▶ [TEXT SHOWN]:
* START *
Applied ethics is an umbrella term for philosophy that steps outside of its academic sources and involves itself with the world outside, on a macro scale and on individual basis. The term applied ethics is too polished and almost succeeds in masquerading itself from what it really is – sophism and the world-engaging priesthood of academia. Engaging in arguing for or against ethics regarding abortion, bioethics, war, business, ownership and so on. We can say applied ethics is “macro-level ethics”. It gets involved with the world, with the government, with organizations, with lobbying, with agendas, with in/justice and such. It is an agenda driven normative branch of ethics, where the agent has already chosen the meta-ethical disposition (their reflective equilibrium) and moved forward to directly affect the world by various means (applying or defending principles on various real world contexts).
* END *
▶ [DATA SEGMENT]:
* START *
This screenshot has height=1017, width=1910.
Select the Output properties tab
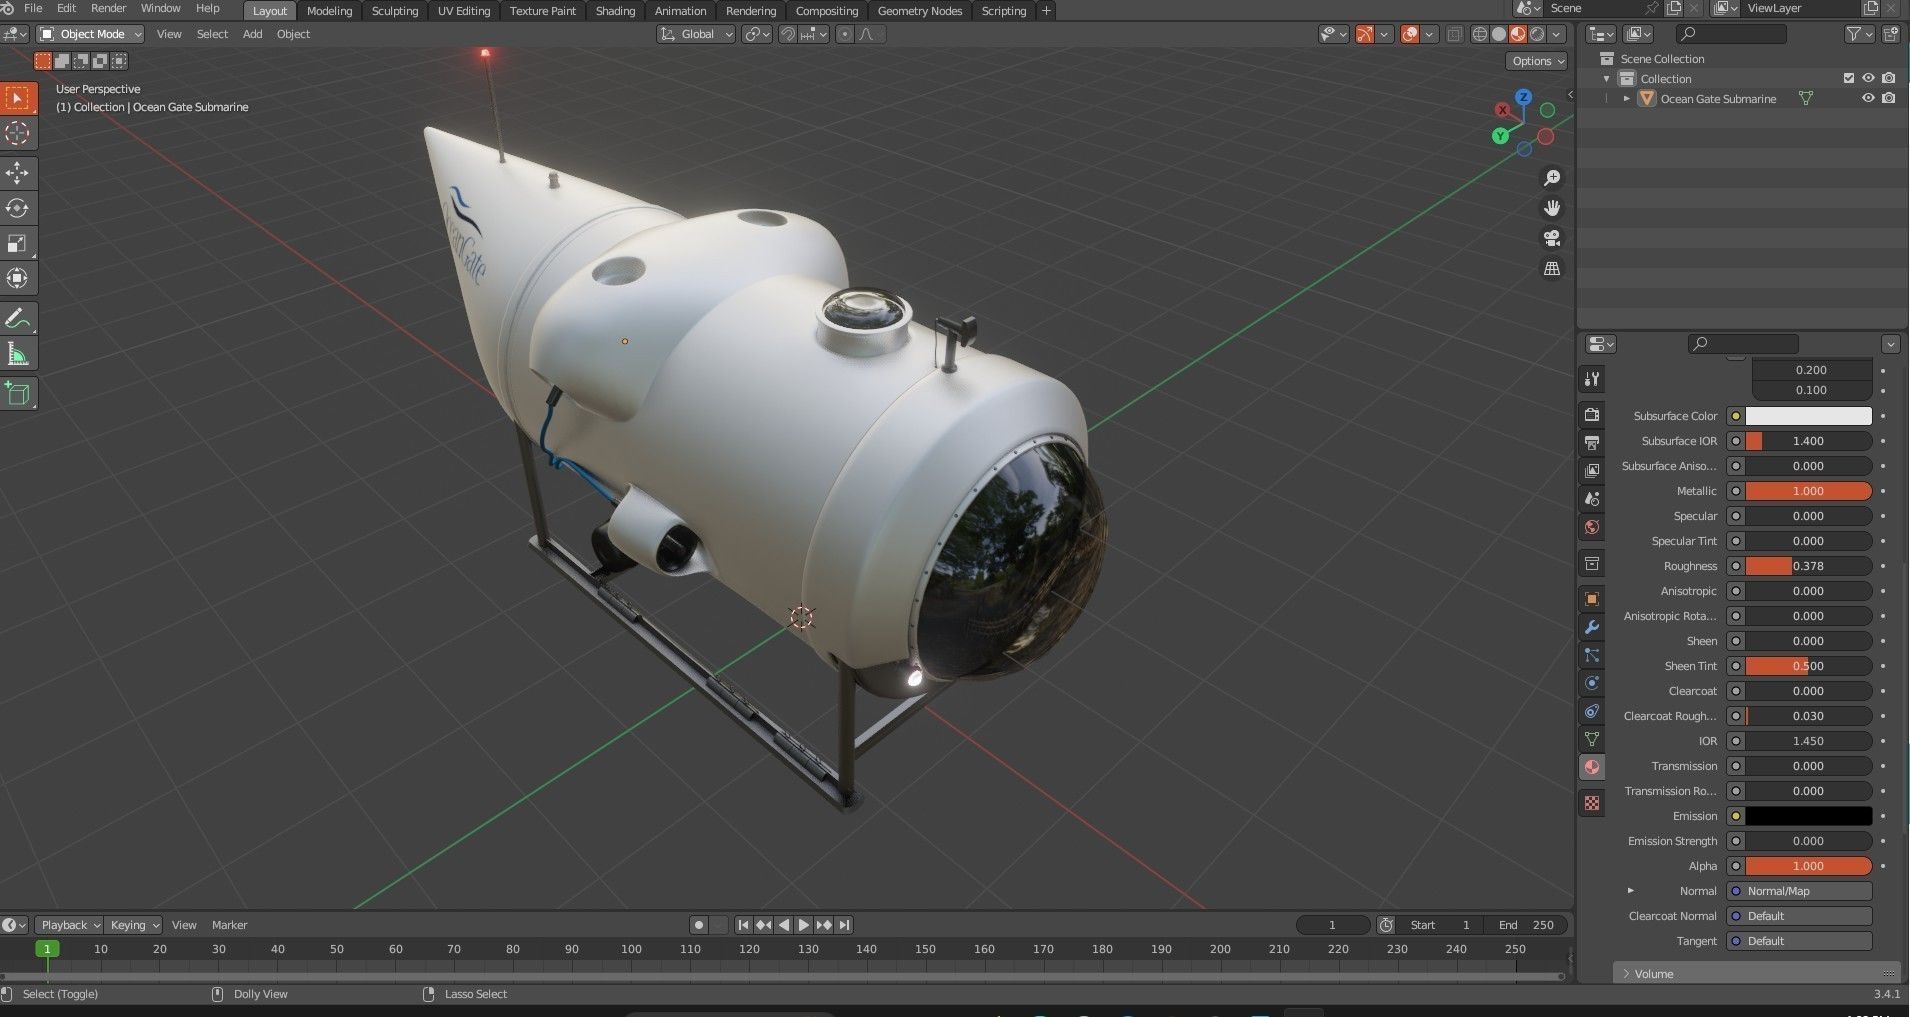point(1592,444)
* END *
▶ [WRITTEN EXERCISE 1]:
State whether each statement below agrees with the passage on applied ethics. Answer yes or no, and quote the deciding words of the passage exactly.
(a) The passage calls applied ethics "macro-level ethics."
(b) According to the passage, the agent in applied ethics has not yet settled on a meta-ethical disposition.
(c) The passage describes applied ethics as a descriptive branch of ethics.
▶ [WRITTEN EXERCISE 2]:
Recast the paragraph of the passage on applied ethics beginning "Applied ethics is an umbrella term" as a bulleted list, retaining its main facts.
▶ [WRITTEN EXERCISE 3]:
Extend the passage on applied ethics, continuing from the point where it stops.

▶ [RESPONSE 1]:
(a) Yes: "We can say applied ethics is “macro-level ethics”."
(b) No: "where the agent has already chosen the meta-ethical disposition (their reflective equilibrium)"
(c) No: "It is an agenda driven normative branch of ethics"

▶ [RESPONSE 2]:
- Applied ethics is an umbrella term for philosophy that leaves its academic sources and engages the outside world, both on a macro scale and on an individual basis.
- The term is too polished and nearly disguises what it really is: sophism and the world-engaging priesthood of academia.
- It argues for or against ethical positions on abortion, bioethics, war, business, ownership and similar matters.
- It can be called "macro-level ethics," since it becomes involved with government, organizations, lobbying, agendas, and justice and injustice.
- It is an agenda-driven normative branch of ethics. In it, the agent has already chosen a meta-ethical disposition (their reflective equilibrium) and moves on to affect the world directly by applying or defending principles in real-world contexts.

▶ [RESPONSE 3]:
By doing this applied ethics also gets involved with the personal sphere of life and the choices of individuals. More brutally said, applied ethicist are the money making philosophers, the sophists of our time in the classical sense; the ones that are ready to affect opinions, form think-tanks, spin the narrative and all that according to their belief (or paycheck). As our society becomes more complex and expands its technological horizons, applied ethics will probably find new areas to embrace and employ itself. The following quite explores concisely explores the idea of applied ethics eventually breaking loose from traditional philosophy.
This need is one reason why applied ethics is here to stay. Indeed, one can expect new flourishing topics within applied ethics to develop as technological innovations and the like bring new moral issues to the fore – as they witness, for instance, recent work on ethics and cyberspace, or ethics and robots. However, the development of applied ethics into new areas may enhance the independence of applied ethics from mainstream philosophy, arguably to the intellectual detriment of the subject. – David Archard and Kasper Lippert-Rasmussen. Introduction to Applied Ethics.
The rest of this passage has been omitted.